Role Summary
The Senior Director, Real-World Data Strategy leads the delivery of BMS's global development and translational medicine RWD strategy and research platforms. This role oversees a global team of data strategists and scientists, directs the development of RWD assets and partnerships, and connects R&D and commercial priorities with emerging data opportunities. Deep expertise in clinical and genomics real-world data, the RWD compliance landscape, global RWD opportunities, and applying AI innovation is required.
Responsibilities
- Develop and execute a global real-world data (RWD) strategy that aligns with BMS's research, translational medicine, and commercial goals.
- Communicate strategic direction and decisions to internal and external stakeholders, ensuring organizational alignment.
- Prioritize RWD investments based on business impact and strategic fit, tracking return on investment across functions.
Team & Partnership Management
- Lead, grow, and empower a diverse global team of data strategists, scientists, and engineers.
- Build and nurture collaborative relationships with internal stakeholders and external partners to expand RWD capabilities and foster innovation.
- Identify opportunities for new partnerships and cultivate connections that drive data acquisition and solution development.
Data Acquisition, Quality & Compliance
- Oversee acquisition, integration, and enablement of RWD assets to support research, development, and regulatory needs. Ensure fit-for-purpose data selection and avoid redundant purchases.
- Implement robust data quality frameworks and standards, driving automation and harmonization across datasets and functions.
- Ensure strict adherence to global compliance, privacy regulations, and ethical standards in all RWD activities.
Innovation & Advanced Analytics
- Champion the application of AI, advanced analytics, and emerging technologies to unlock new insights and capabilities from RWD.
- Deliver regulatory-grade RWD packages when needed (e.g., external control arms, label expansion).
- Partner with cross-functional teams in biostatistics, epidemiology, and data science to ensure access to impactful data and support clinical and commercial use cases.
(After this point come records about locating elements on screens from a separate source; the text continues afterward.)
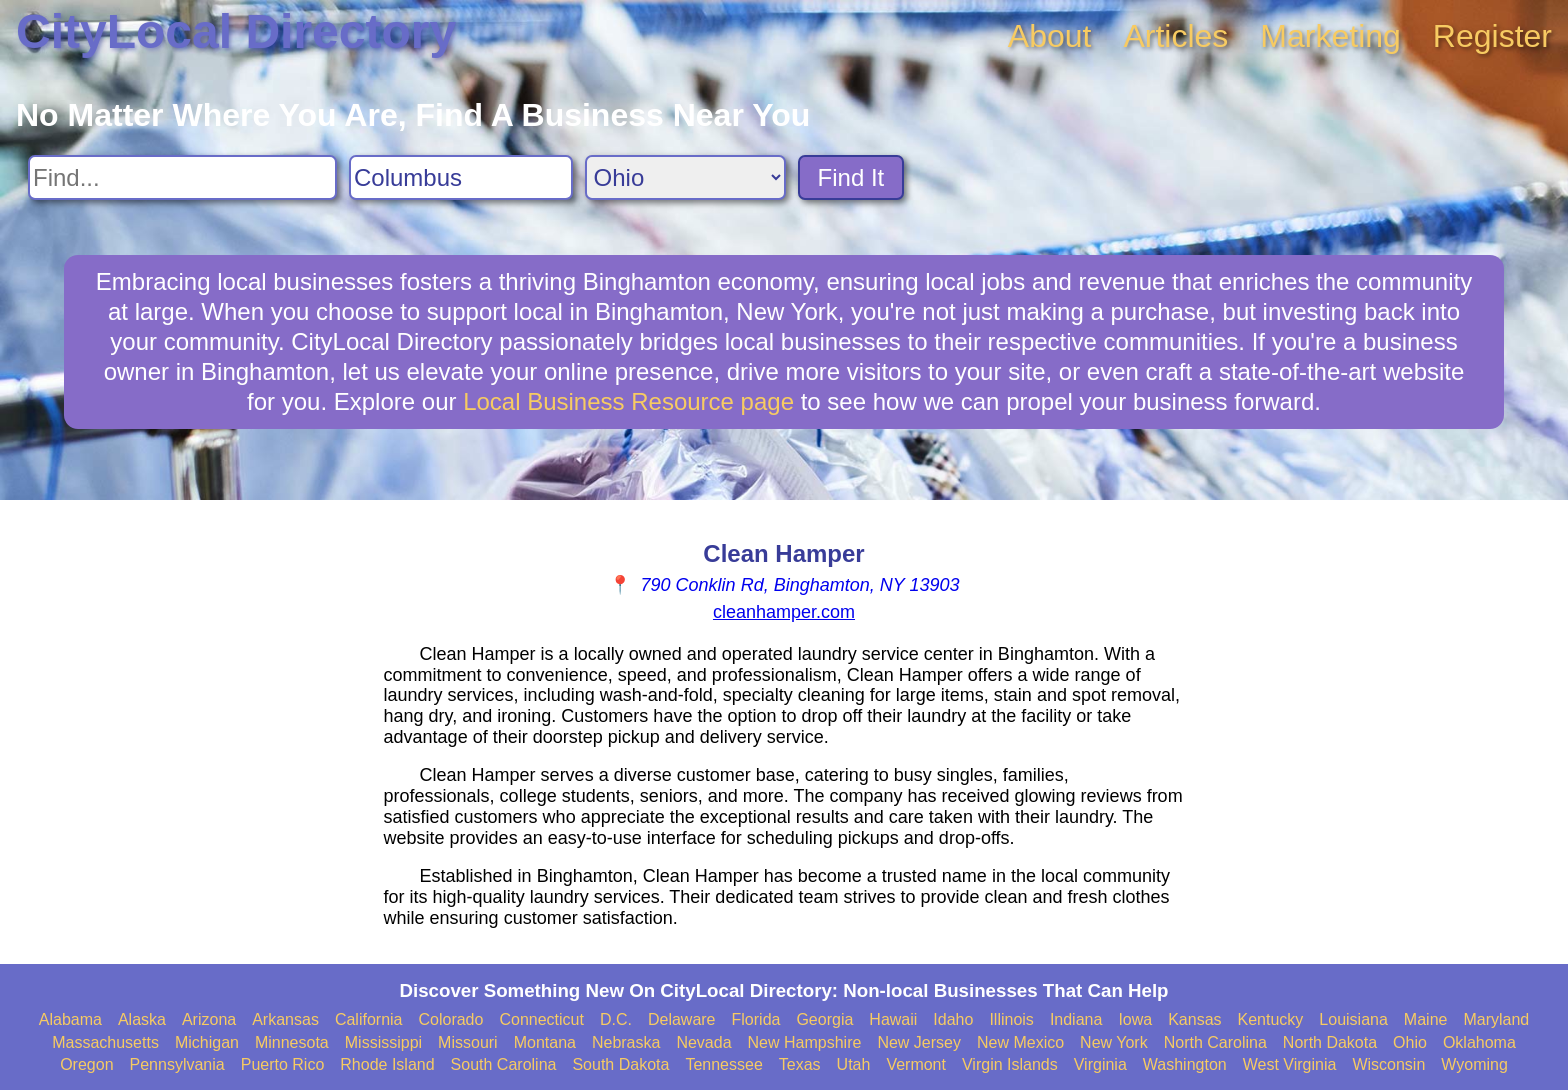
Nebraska (626, 1042)
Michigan (207, 1042)
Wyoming (1474, 1064)
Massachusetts (105, 1042)
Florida (756, 1019)
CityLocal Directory (236, 31)
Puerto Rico (283, 1064)
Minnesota (292, 1042)
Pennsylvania (177, 1064)
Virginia (1100, 1064)
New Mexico (1020, 1042)
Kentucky (1271, 1019)
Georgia (824, 1019)
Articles (1175, 36)
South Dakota (620, 1064)
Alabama (70, 1019)
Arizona (209, 1019)
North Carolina (1215, 1042)
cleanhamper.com (784, 612)
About (1050, 36)
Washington (1185, 1064)
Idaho (953, 1019)
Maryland (1496, 1019)
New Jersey (919, 1042)
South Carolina (504, 1064)
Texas (800, 1064)
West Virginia (1290, 1064)
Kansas (1194, 1019)
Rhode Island (387, 1064)
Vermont (916, 1064)
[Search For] (182, 177)
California (369, 1019)
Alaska (142, 1019)
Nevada (703, 1042)
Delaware (682, 1019)
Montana (545, 1042)
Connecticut (541, 1019)
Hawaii (893, 1019)
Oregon (86, 1064)
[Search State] (685, 177)
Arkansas (285, 1019)
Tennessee (723, 1064)
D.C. (616, 1019)
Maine (1426, 1019)
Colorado (450, 1019)
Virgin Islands (1010, 1064)
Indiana (1076, 1019)
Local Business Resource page (628, 401)
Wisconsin (1388, 1064)
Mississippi (383, 1042)
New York (1114, 1042)
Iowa (1135, 1019)
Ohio (1410, 1042)
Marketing (1330, 36)
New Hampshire (805, 1042)
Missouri (468, 1042)
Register (1492, 36)
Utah (854, 1064)
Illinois (1011, 1019)
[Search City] (461, 177)
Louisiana (1353, 1019)
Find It (851, 177)
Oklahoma (1479, 1042)
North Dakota (1330, 1042)
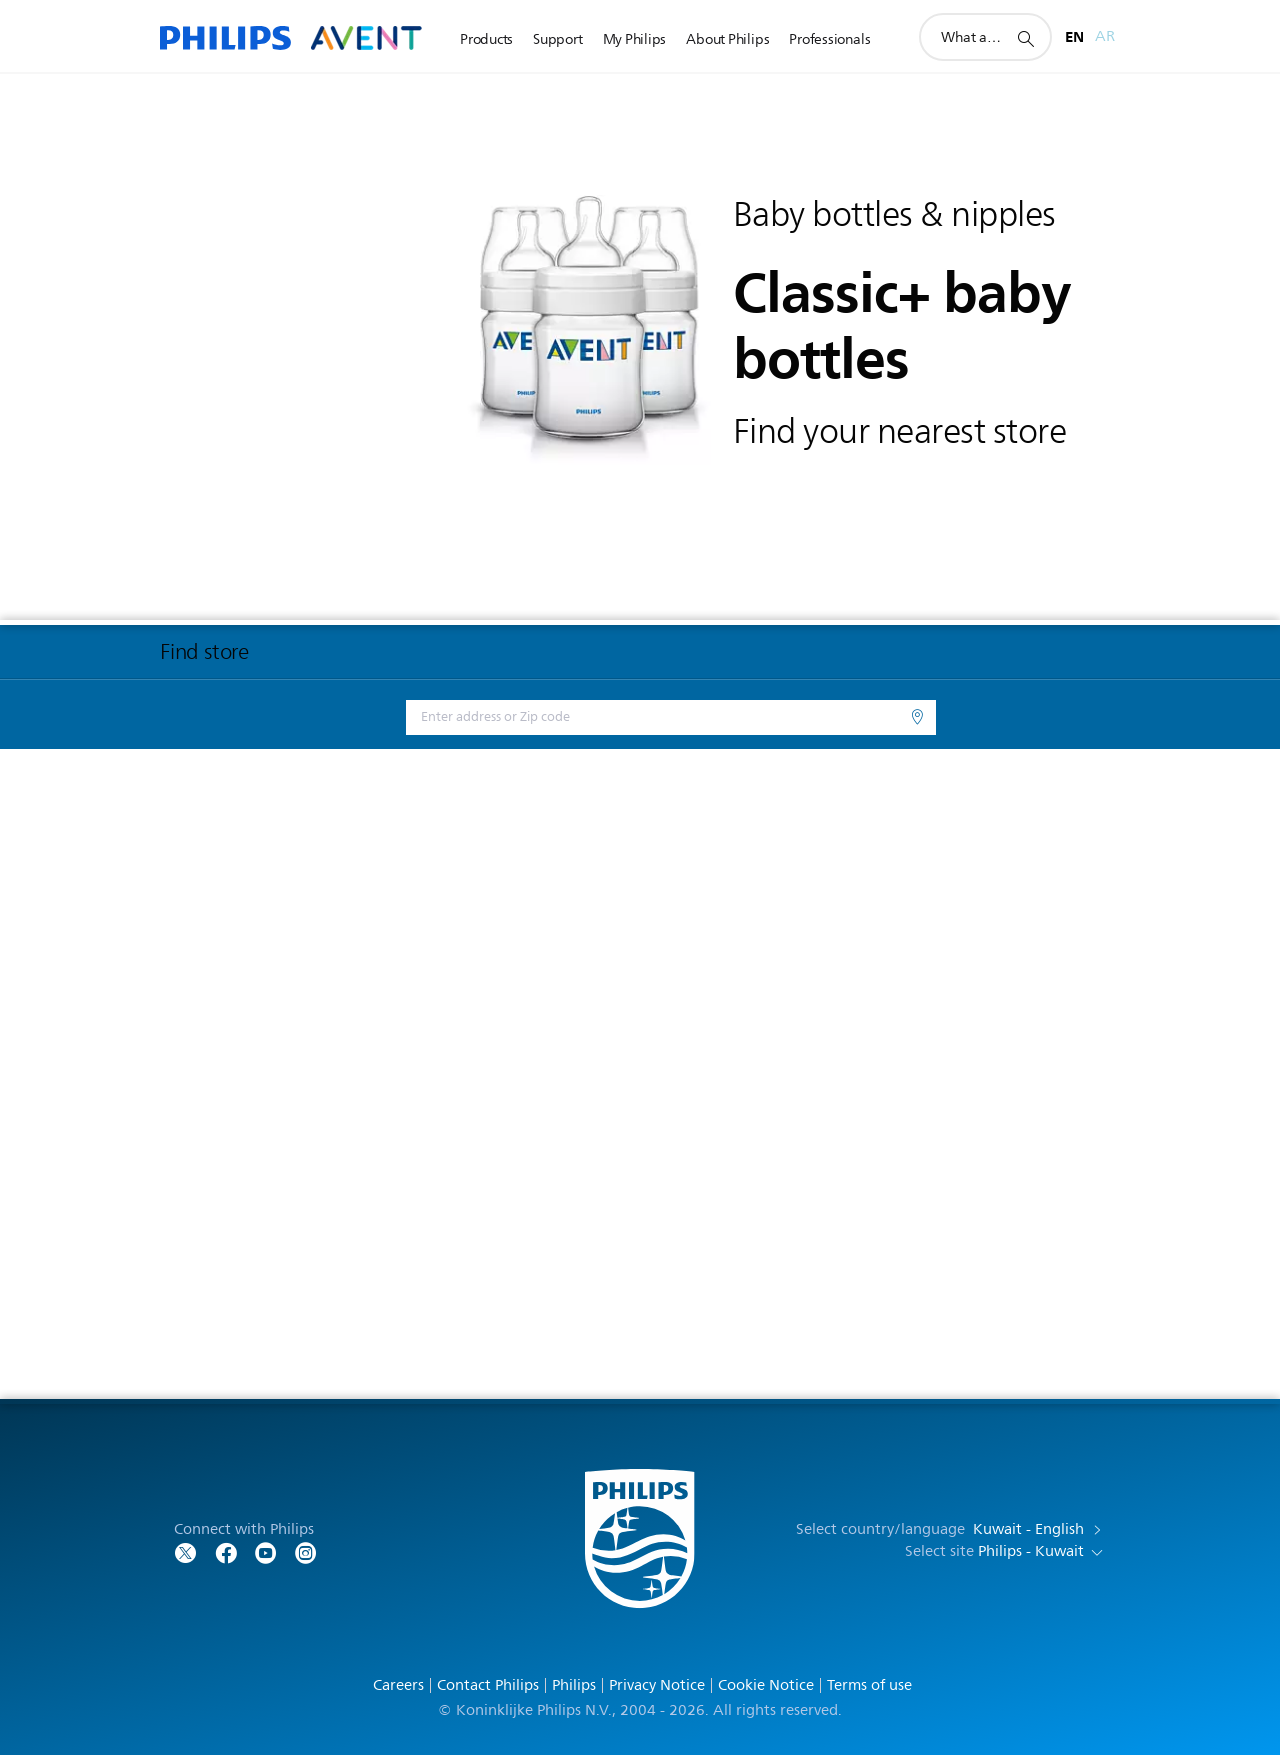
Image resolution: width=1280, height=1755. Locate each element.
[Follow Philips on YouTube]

Enablement & Cross-Functional Integration
- Facilitate centralized access to RWD for teams across Commercial, Medical, and R&D, enhancing usability and impact.
- Provide training, guidance, and tools to democratize RWD use and empower teams to leverage data effectively.
- Support key use cases such as medical studies, trial feasibility, external control arms, and post-marketing commitments.
Value Demonstration & Performance Measurement
- Continuously measure and communicate the value of RWD investments using clear KPIs, dashboards, and case studies.
- Monitor business impact, including improved trial timelines, patient targeting, and payer negotiations, ensuring effective utilization of assets.
Qualifications
- Educational Background: Master's degree in a research or quantitative field required; PhD preferred.
- Leadership and Communication: Strong consulting and influencing skills, proven capabilities in senior stakeholder engagement, matrix team leadership, and excellent writing and oral communication skills.
- Experience and Expertise: 10+ years in pharmaceutical health services, outcomes, or related research fields, with significant experience in clinico-genomic data and retrospective healthcare data sets; 7+ years of team leadership experience.
- RWD Strategy and Lifecycle: Expertise in leveraging Real-World Data (RWD) throughout the development lifecycle, including discovery, early/late development, and commercialization.
- Data Management and Governance: Proven ability to develop and manage integrated data sources using tokenization, with extensive experience in data ecosystem design, management, and governance.
- Global Collaboration and Compliance: Experience with US and ex-US data collaborators and licensors, deep understanding of global RWD landscape and privacy regulations (HIPAA, GDPR).
- Technical Proficiency: Strong knowledge of research applications (SAS, R, Python, SQL, Tableau), data platform technologies, and observational research methods.